Recently a rush of resource guarding calls have come my way. The human response to this canine behavior runs the gamut from slightly annoyed to “this dog has to go!” Understanding it may be helpful.
Some dogs show no tendency toward the behavior of resource guarding. This type of dog is not likely to have a protective nature. In fact, burglars may be shown where the best stuff is kept by this type of dog! Others may be very picky about which “resources” are important to guard and from whom. These dogs may easily give prized items to some family members but not others or to a family member but never a stranger. They may care little if you mess with their food but don’t mess with their frisbee or favorite family member or bed, etc. These dogs are selective in what they guard but when they say it is important to them they mean business. Another dog may guard a very large number of items including their own personal space. This type of dog may not want anyone near their bed, they may not wish to be handled or physically manipulated. Some guard everything within the confines of their yard or the length of a leash from strangers.
There are different types and different intensities. Overall it is not an unusual canine behavior. It is closely tied with survival.

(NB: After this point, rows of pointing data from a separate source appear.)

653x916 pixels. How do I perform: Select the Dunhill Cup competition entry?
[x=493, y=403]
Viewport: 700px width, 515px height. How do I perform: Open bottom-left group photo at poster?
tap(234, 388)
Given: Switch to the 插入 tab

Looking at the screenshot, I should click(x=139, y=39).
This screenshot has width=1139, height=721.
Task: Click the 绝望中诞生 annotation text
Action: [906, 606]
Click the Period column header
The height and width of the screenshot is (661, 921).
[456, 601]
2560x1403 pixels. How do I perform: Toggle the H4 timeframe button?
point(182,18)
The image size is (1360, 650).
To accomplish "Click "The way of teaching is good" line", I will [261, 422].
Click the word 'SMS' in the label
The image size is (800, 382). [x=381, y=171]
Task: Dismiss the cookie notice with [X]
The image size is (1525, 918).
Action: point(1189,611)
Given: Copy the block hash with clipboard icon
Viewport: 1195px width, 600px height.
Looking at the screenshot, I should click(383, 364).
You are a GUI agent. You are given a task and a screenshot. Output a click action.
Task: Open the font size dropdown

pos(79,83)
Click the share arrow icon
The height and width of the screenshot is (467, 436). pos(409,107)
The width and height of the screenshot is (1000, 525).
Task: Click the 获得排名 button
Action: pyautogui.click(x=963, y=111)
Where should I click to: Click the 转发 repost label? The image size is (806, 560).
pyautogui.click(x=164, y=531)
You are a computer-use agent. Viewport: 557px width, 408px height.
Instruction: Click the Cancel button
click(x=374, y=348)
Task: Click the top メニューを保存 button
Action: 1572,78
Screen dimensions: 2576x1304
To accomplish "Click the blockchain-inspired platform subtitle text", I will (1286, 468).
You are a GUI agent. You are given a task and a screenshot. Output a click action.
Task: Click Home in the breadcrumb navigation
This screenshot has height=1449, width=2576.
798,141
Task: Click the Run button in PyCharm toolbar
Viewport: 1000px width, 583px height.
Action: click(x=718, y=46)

The most important part of treating resource guarding is that the dog sees giving up that stance as beneficial or rewarding. How you go about teaching this is very important. The thing with the internet is that good information can be found but so can bad, and that bad information is just as easily found by google. Asking a puppy to accept that you may put your hand in their food bowl or even take their food away is much more likely to teach them that valued resources may not be safe around you.
Resource guarding can be made worse and even dangerous if the wrong protocols are applied. Never push the boundaries, get professional help if you see signs of resource guarding. It could be a very easy fix if caught early and treated properly.